Through a translator, Belloso, who works for the Association for the Development of El Salvador explained, “Since there’s a big interest behind the amount of minerals that are found within the fields that Pacific Rim have been exploring, it has been basically the only company that has remained insisting to get the permit to keep exploring.”
The company’s behaviour, Belloso said, overlooks the likely ramifications of the open-pit mine. He added that the company’s testing phase alone has already resulted in the contamination of water sources and death of livestock.
Since the granting of 16 exploration permits to Canadian, American, and Australian companies, the political context of El Salvador has greatly shifted. Last year’s national election brought Mauricio Funes to power under a mandate of ending mineral extraction on El Salvadorian soil.
“Before 2010, in El Salvador the government was always responding to the neo-liberal policies in the interests of these big companies,” said Belloso.
Belloso added that the companies take “a stand toward big multi-national exploitation in El Salvador with no respect whatsoever for the needs of the country.”
Due to the issuance of exploration permits under the previous government, Pacific Rim and another Canadian company, Commerce Group, are demanding a total of $200 million from the El Salvadorian government through the Central American Free Trade Agreement.
“We are asking why is this happening,” Belloso said. “This is a Canadian company and El Salvador doesn’t have a free trade agreement with Canada.”
Although El Salvador wants to become the first country to ban all forms of mineral extraction, it sits in a precarious situation while it deals with the charges the companies have brought to the World Bank. Banning mineral extraction now may support the companies’ claims that El Salvador “illegally expropriated their investment.”
According to a Pacific Rim press release from earlier this month, the company “believes that El Salvador’s objections are not only completely without merit, but are also frivolous, and that [the government of El Salvador] filed them purely as an attempt to stall the arbitration proceedings. [Pacific Rim] fully expects that the Tribunal will reject the objections and proceed with the arbitration claim.”
The 29 sites originally considered for mining operations are located in the northern part of El Salvador, near the headwaters of all the major rivers that flow through the rest of the country.
Belloso stated that these rivers face contamination by heavy metals and cyanide if the open-pit operations begin.
This area is also home to the majority of all agricultural production in El Salvador, so a project such as this, said Belloso, threatens to destroy the entire country’s means of production and ability to feed its population of seven million.
Moreover, 250,000 families would be directly affected through forced displacement – a necessity given the mining sites proximity to the city of Cabañas.
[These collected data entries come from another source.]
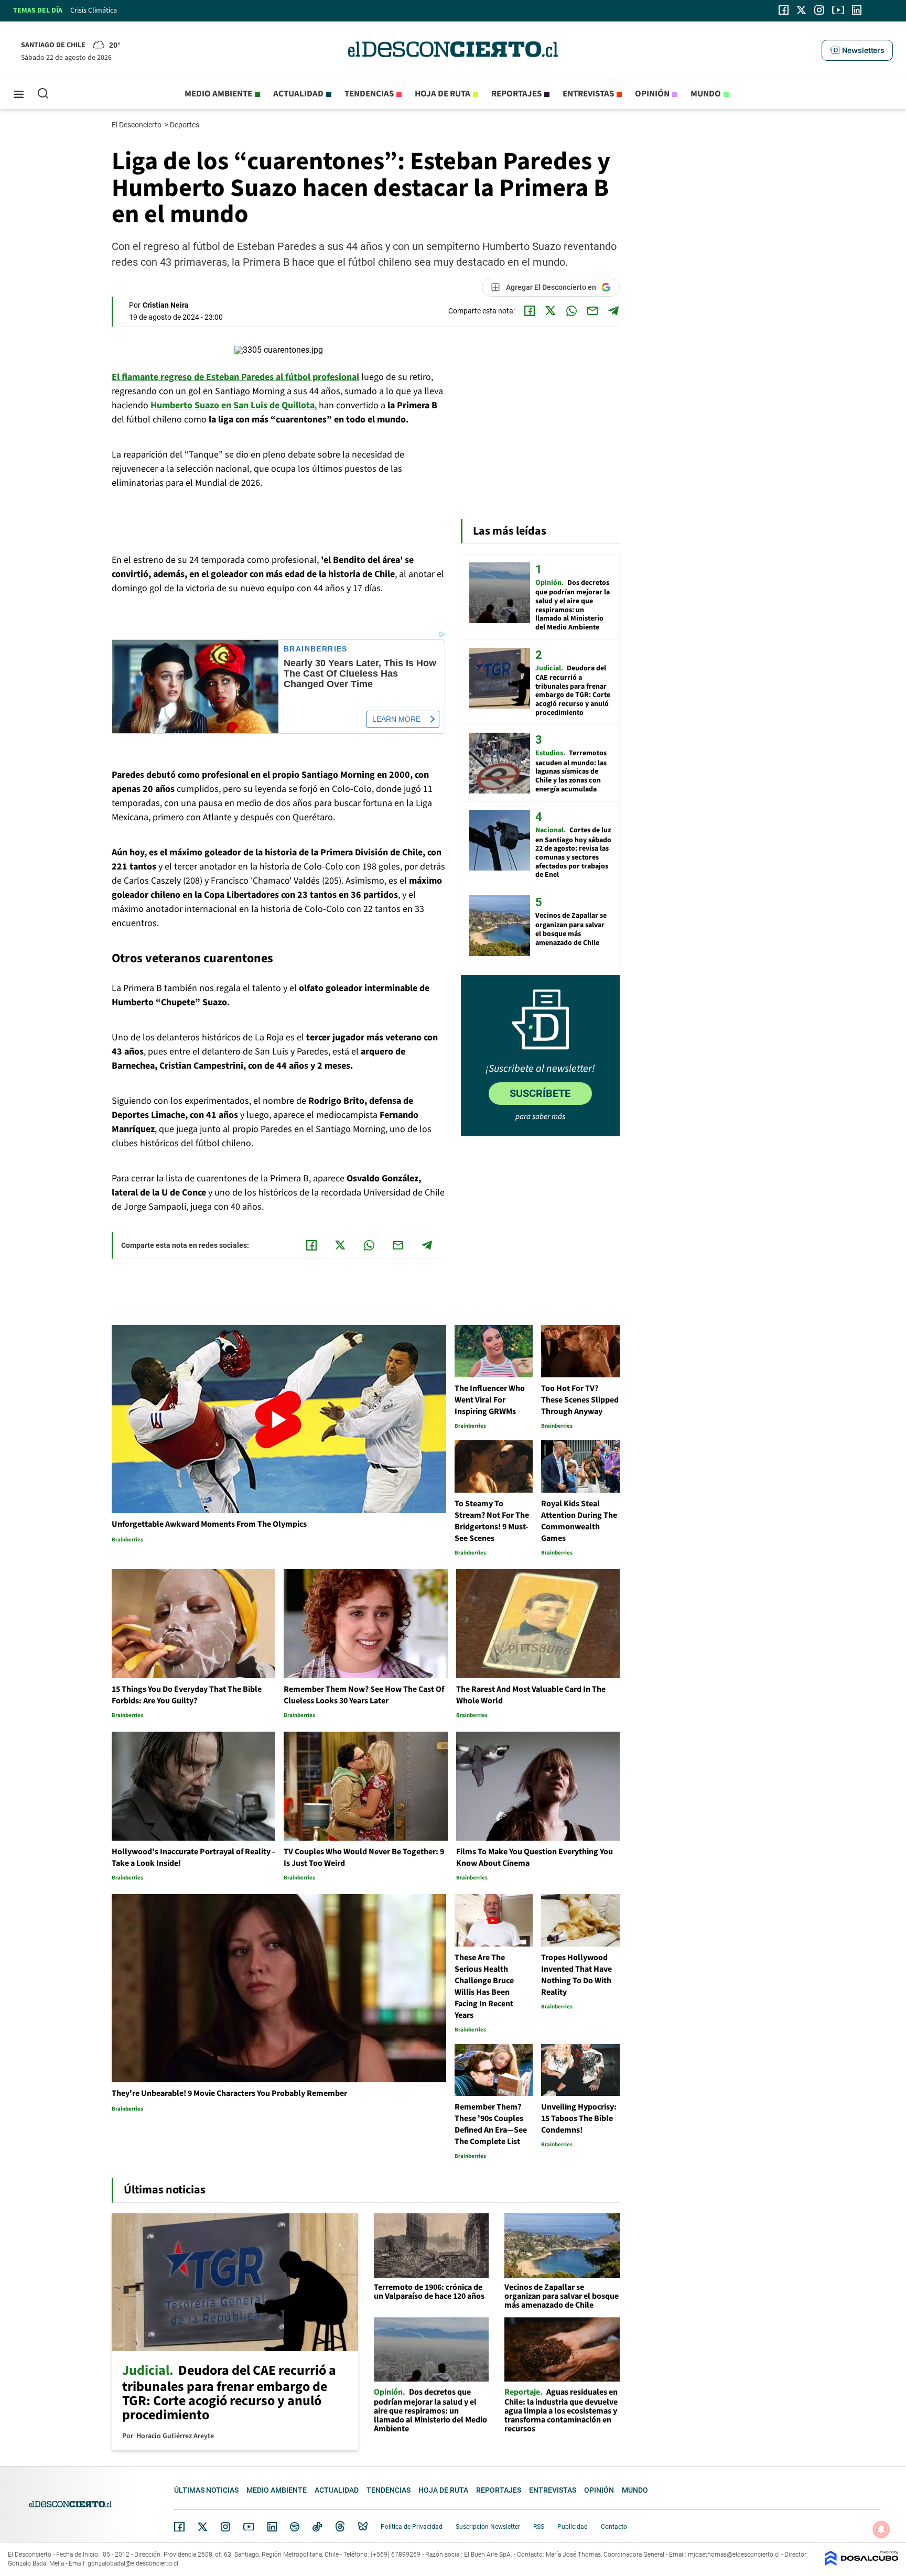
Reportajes (516, 94)
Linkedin (272, 2526)
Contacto (614, 2526)
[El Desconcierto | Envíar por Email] (592, 311)
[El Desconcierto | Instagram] (819, 10)
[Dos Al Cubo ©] (861, 2563)
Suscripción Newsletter (488, 2526)
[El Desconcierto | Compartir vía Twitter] (550, 311)
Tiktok (317, 2526)
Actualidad (298, 94)
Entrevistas (588, 94)
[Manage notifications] (881, 2529)
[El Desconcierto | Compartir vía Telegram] (613, 311)
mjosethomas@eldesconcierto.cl (734, 2554)
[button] (857, 50)
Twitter (203, 2527)
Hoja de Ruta (442, 94)
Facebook (179, 2526)
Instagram (225, 2526)
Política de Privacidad (412, 2526)
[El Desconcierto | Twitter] (801, 10)
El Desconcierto (137, 125)
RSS (538, 2526)
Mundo (706, 94)
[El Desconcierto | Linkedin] (856, 10)
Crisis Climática (93, 10)
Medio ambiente (218, 94)
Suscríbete (540, 1093)
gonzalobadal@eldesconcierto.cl (133, 2563)
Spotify (294, 2526)
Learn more (396, 719)
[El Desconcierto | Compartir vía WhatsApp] (571, 311)
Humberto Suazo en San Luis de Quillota (232, 405)
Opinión (652, 94)
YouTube (248, 2527)
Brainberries (316, 649)
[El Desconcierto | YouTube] (838, 10)
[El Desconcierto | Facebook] (784, 10)
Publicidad (572, 2526)
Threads (340, 2526)
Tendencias (369, 94)
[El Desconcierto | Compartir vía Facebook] (529, 311)
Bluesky (363, 2526)
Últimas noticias (206, 2490)
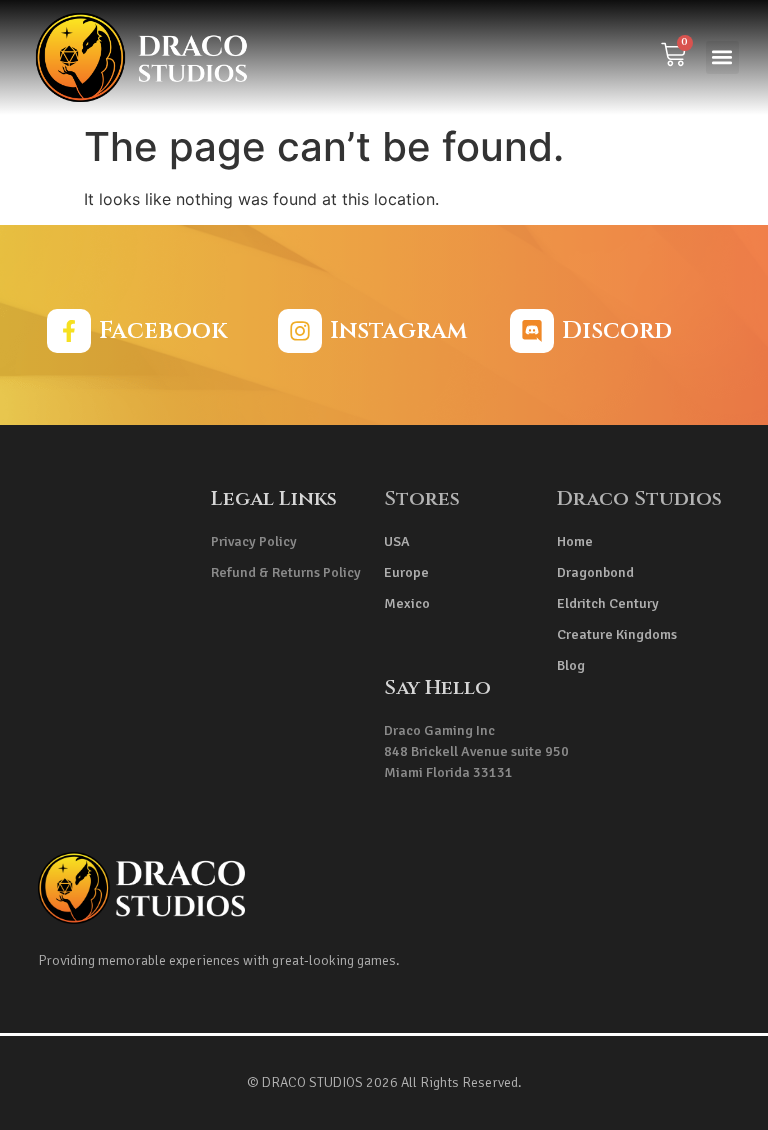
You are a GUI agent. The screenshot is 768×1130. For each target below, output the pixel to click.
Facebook (163, 331)
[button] (722, 57)
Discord (617, 331)
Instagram (398, 331)
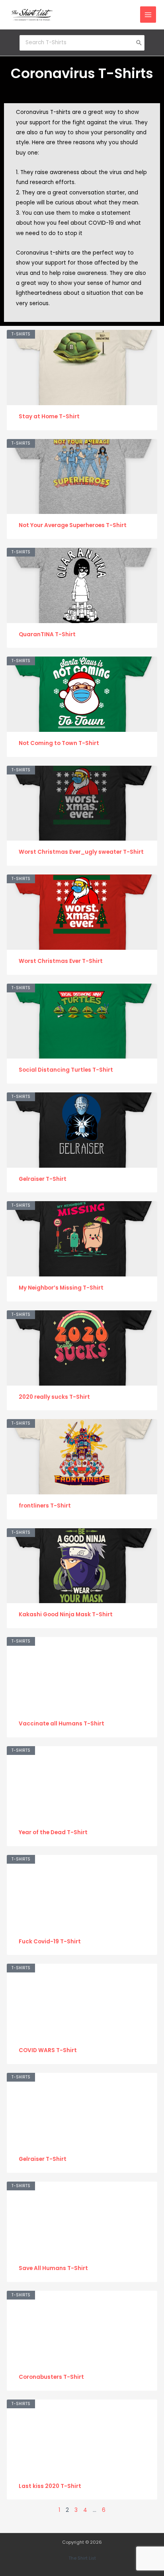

These environmental concerns are only a part of the issue, as human rights abuses mount. There have been six killings with suspected links to the company in the region where Pacific Rim plans to dig. Religious leaders and radio journalists have received death threats after publicly opposing mining operations in El Salvador.
Belloso explained that there’s a need “to tell the Canadian people that Canadian companies are involved in very dirty ways of doing business.”
He also sees strong parallels between Canada and El Salvador, given the many struggles against the extraction of minerals on indigenous land.